--- Start of MATERIAL FOR THIS EXERCISE ---

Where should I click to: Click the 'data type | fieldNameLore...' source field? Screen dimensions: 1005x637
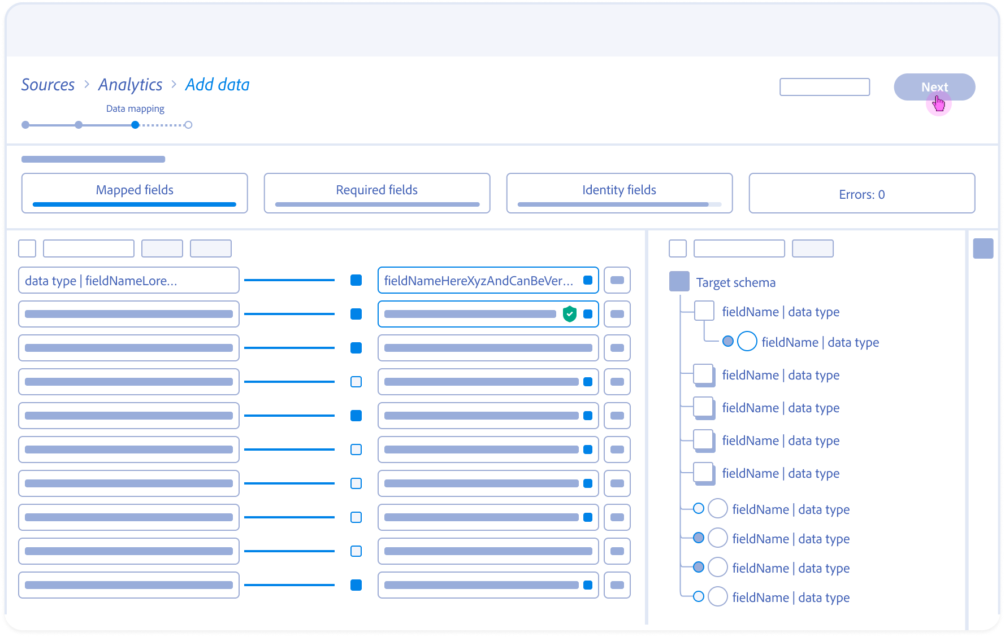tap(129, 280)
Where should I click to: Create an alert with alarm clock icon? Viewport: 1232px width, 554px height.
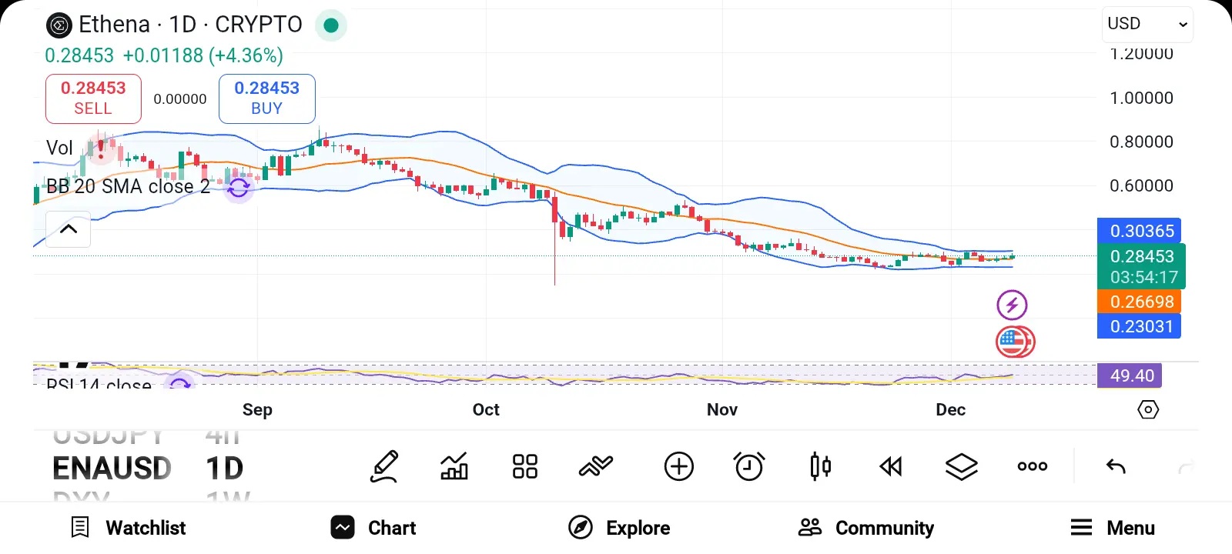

--- End of MATERIAL FOR THIS EXERCISE ---
--- Start of MATERIAL FOR THIS EXERCISE ---

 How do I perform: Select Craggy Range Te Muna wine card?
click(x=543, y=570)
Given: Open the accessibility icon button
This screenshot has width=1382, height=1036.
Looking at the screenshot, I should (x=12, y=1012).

--- End of MATERIAL FOR THIS EXERCISE ---

Quote the data from the line with "Where should I click to: Click" to the line with "Where should I click to: Create", inclusive, and leave the pictures out.

Where should I click to: Click the 'data type | fieldNameLore...' source field? Screen dimensions: 1005x637
tap(129, 280)
Where should I click to: Create an alert with alarm clock icon? Viewport: 1232px width, 554px height.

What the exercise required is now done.